7. Practice gratitude.
Start a gratitude journal. If you don’t already have a journal or notebook, buy yourself one that you love, one with a beautiful cover, artwork or inspirational quotes. Keep it by your bedside and take a few minutes to write in it before retiring each night. We can always find something to be grateful for. Even if you’ve had a tough day, you can usually find something positive. Your morning cup of coffee? A nice hot shower? A bed in which to sleep?
8. Emphasize the more spiritual side of the holiday.
Rethink the reason for the season. Attend a candle lighting ceremony, tree lighting, attend a church service, go see the Nutcracker (for the umpteenth time) or drive around the town and enjoy the lights and decorations.
9. Give small gifts to yourself.
Have lunch with a friend, go to an art gallery, join a yoga class, get a new haircut or color, or treat yourself to a spa treatment.

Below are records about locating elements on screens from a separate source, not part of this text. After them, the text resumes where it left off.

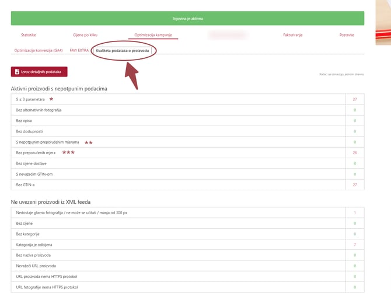The image size is (391, 296).
Task: Select Kvaliteta podataka o proizvodu sub-tab
Action: pyautogui.click(x=123, y=51)

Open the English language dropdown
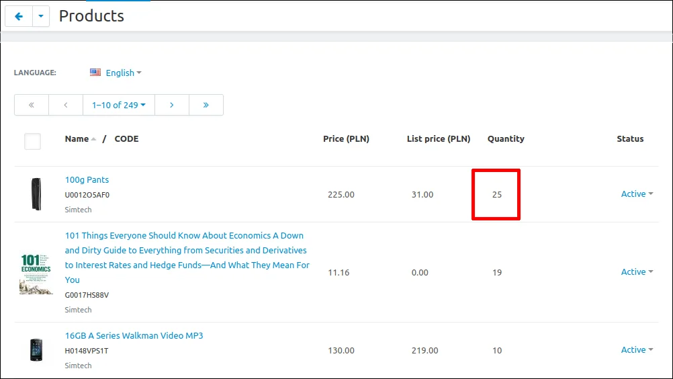[x=124, y=73]

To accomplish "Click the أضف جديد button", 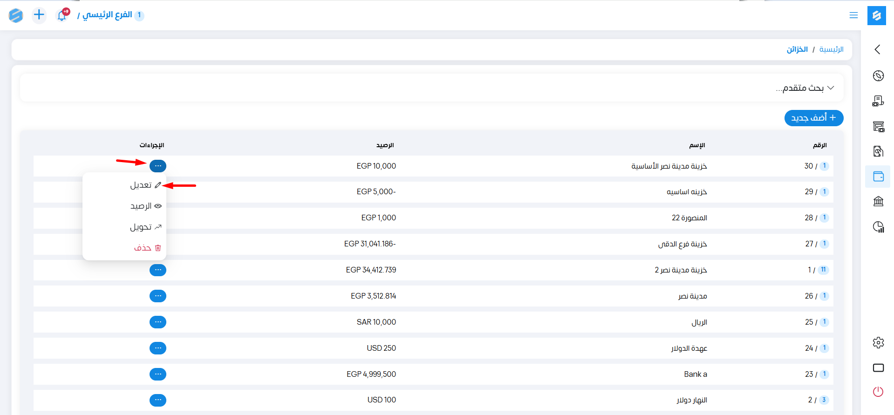I will 813,118.
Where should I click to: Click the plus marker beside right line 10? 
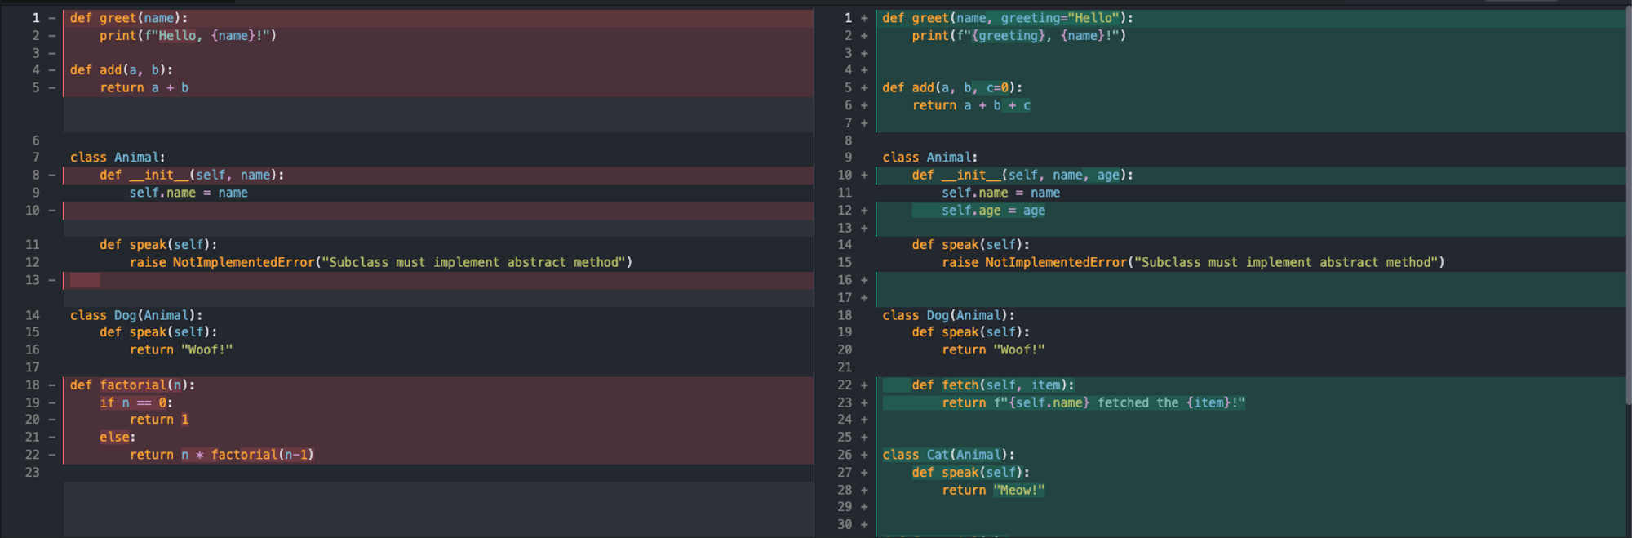[864, 176]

10. Make plans for next year
One of the best ways to get through the holiday season if it is a season you dread is to make plans for the New Year. Look ahead to new opportunities – if it is your family that you are missing, start planning the next reunion or get together. Another great idea is to plan a Chinese New Year’s Party – this is usually in late January or February. By this time people have recuperated from the holidays and are ready for a little socializing again. Plus, people don’t have the same heightened expectations of a typical New Years celebration – it can be a simple but exotic get together, full of symbolism and the unexpected.
Avoid making New Year’s resolutions. Instead, set New Year’s Intentions. Resolutions are many times just a repeat of the one’s we made last year. Again we vow to “lose weight, stop smoking, get more exercise,” or other things along those lines. The problem with making resolutions is that they usually focus on the negative, areas in our life where we feel we have shortcomings, or where we have failed in the past. Focusing on the negative things in our life can only bring us more of the same.

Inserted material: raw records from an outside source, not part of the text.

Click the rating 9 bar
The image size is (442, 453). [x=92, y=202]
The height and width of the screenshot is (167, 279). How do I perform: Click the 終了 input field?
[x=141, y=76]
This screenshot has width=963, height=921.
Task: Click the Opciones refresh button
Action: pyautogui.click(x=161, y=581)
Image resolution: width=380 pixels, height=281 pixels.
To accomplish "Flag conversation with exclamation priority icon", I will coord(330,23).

Our thoughts become our reality. When we focus, commit to, and are clear about the positive things that we want to attract; that is when we are working with intentions. The way we go about setting intentions, is to first, know exactly what you want. Secondly, you need to visualize the desired result before it actually happens, and thirdly, expect the result to happen. Intention is that magical combination of will, motivation and desire.
So, set some new and beautiful intentions for the year ahead and stay focused on all of the exciting possibilities that await you in the future.